[INFORMATION GIVEN]
● ● ● ● ● ● ●
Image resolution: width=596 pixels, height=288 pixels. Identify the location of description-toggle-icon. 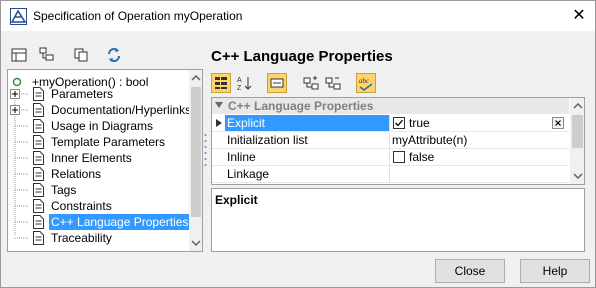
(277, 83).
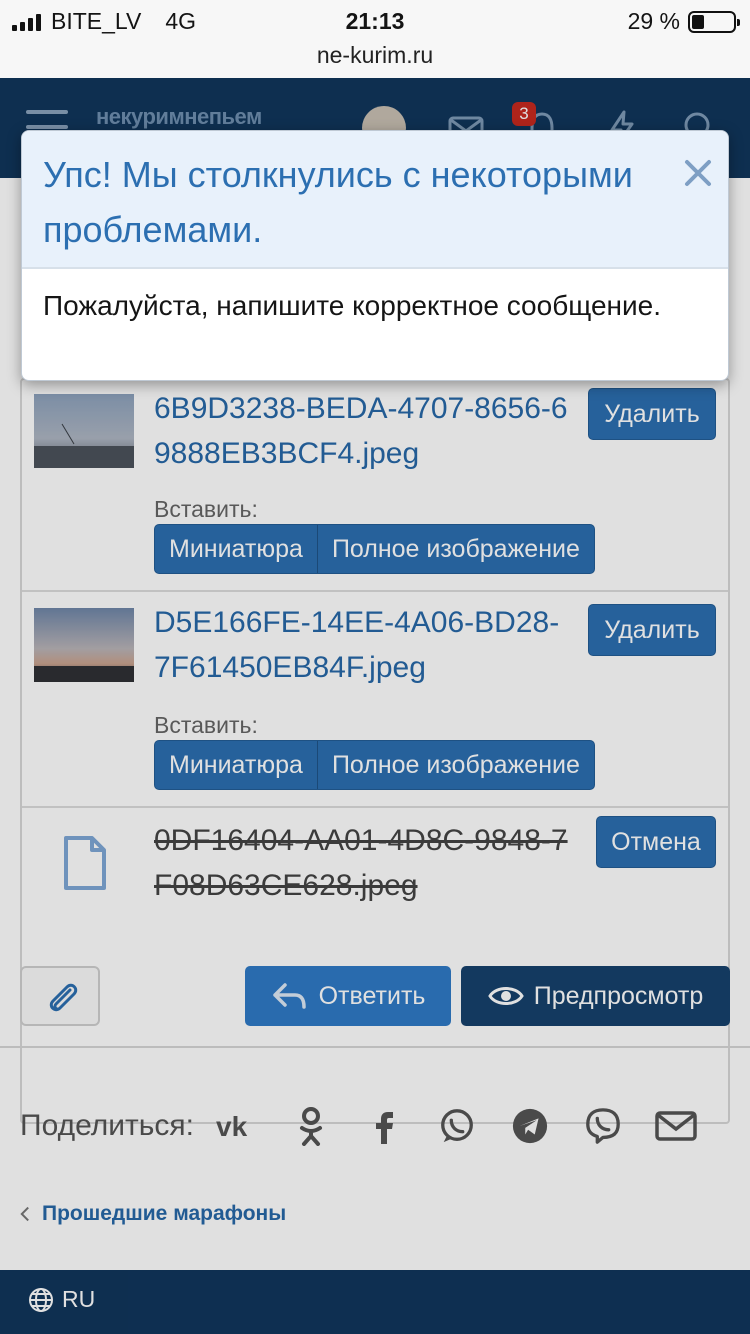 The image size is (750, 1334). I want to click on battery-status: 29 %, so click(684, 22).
● ● ● ● ● ● ●
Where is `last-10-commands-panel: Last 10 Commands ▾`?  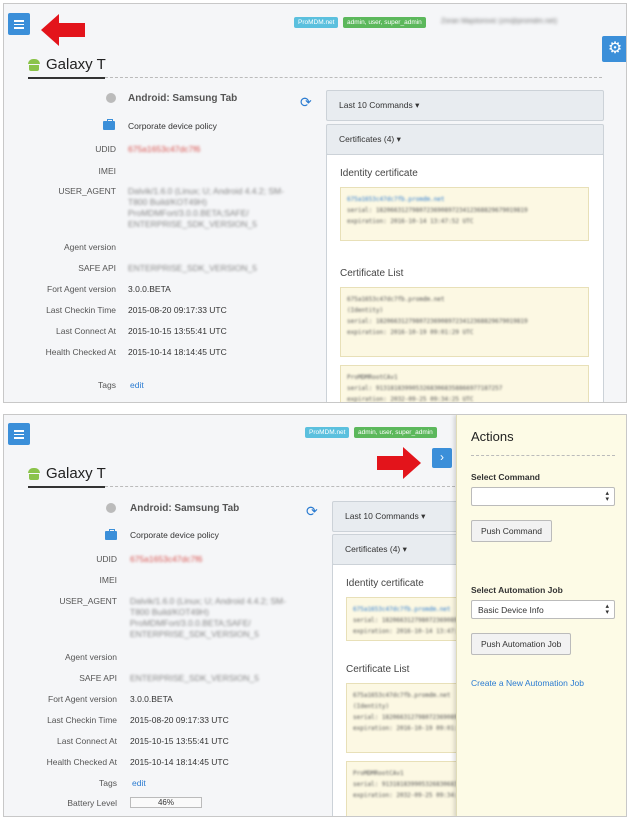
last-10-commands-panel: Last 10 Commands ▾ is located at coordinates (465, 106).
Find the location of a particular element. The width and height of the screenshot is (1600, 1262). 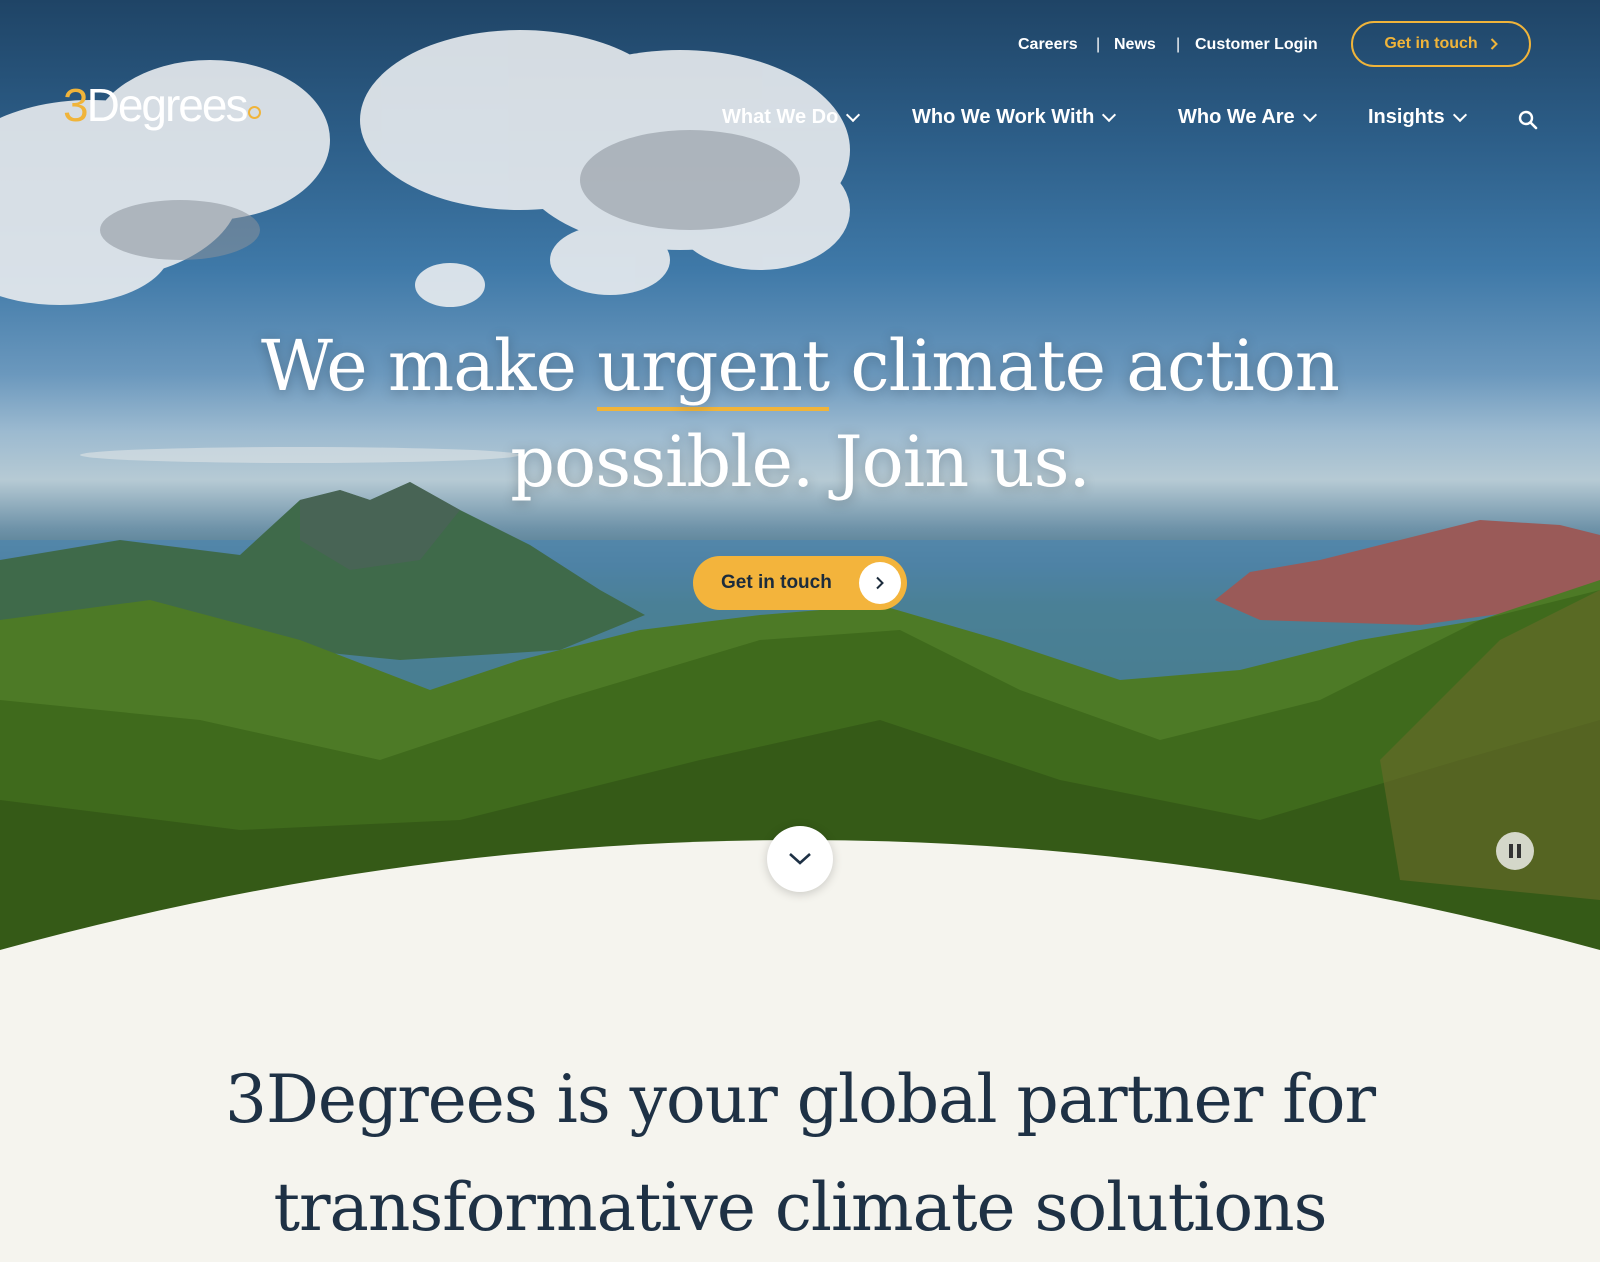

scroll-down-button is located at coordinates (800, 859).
● ● ● ● ● ● ●
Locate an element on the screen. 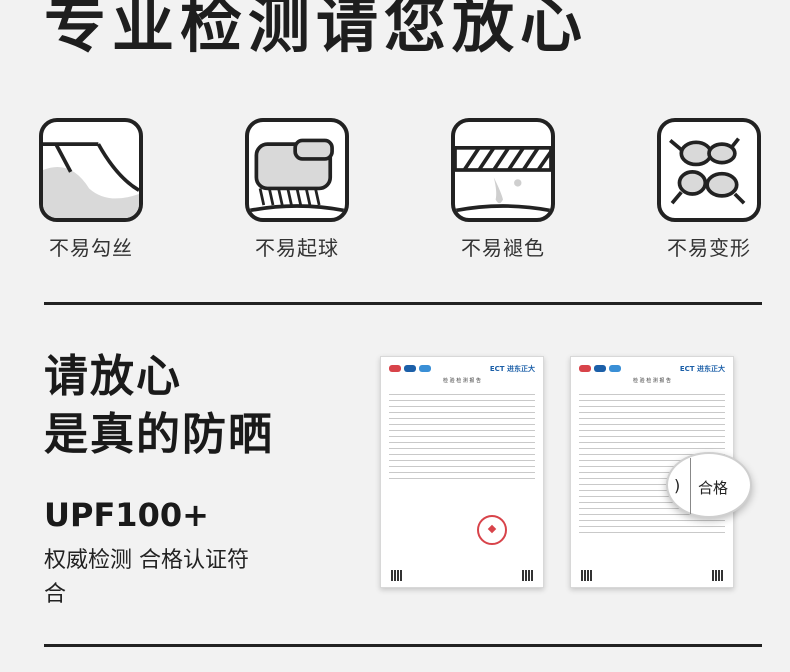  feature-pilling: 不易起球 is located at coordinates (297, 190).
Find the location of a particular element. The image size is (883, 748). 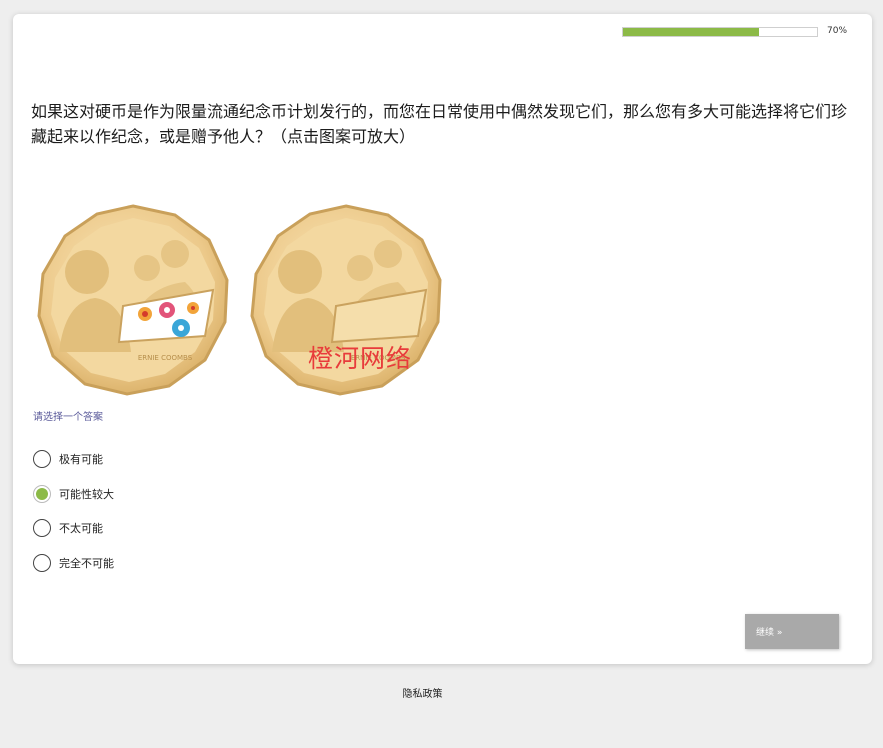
● ● ● ● ● ● ●
Update everything from the line containing "Find the location of a particular element. The width" down to the line containing "scroll-down-button is located" by replacing "screenshot" with "image", with all else unchanged. Give only those lines, and leave the pictures out.

Find the location of a particular element. The width and height of the image is (1600, 1262). 

scroll-down-button is located at coordinates (800, 859).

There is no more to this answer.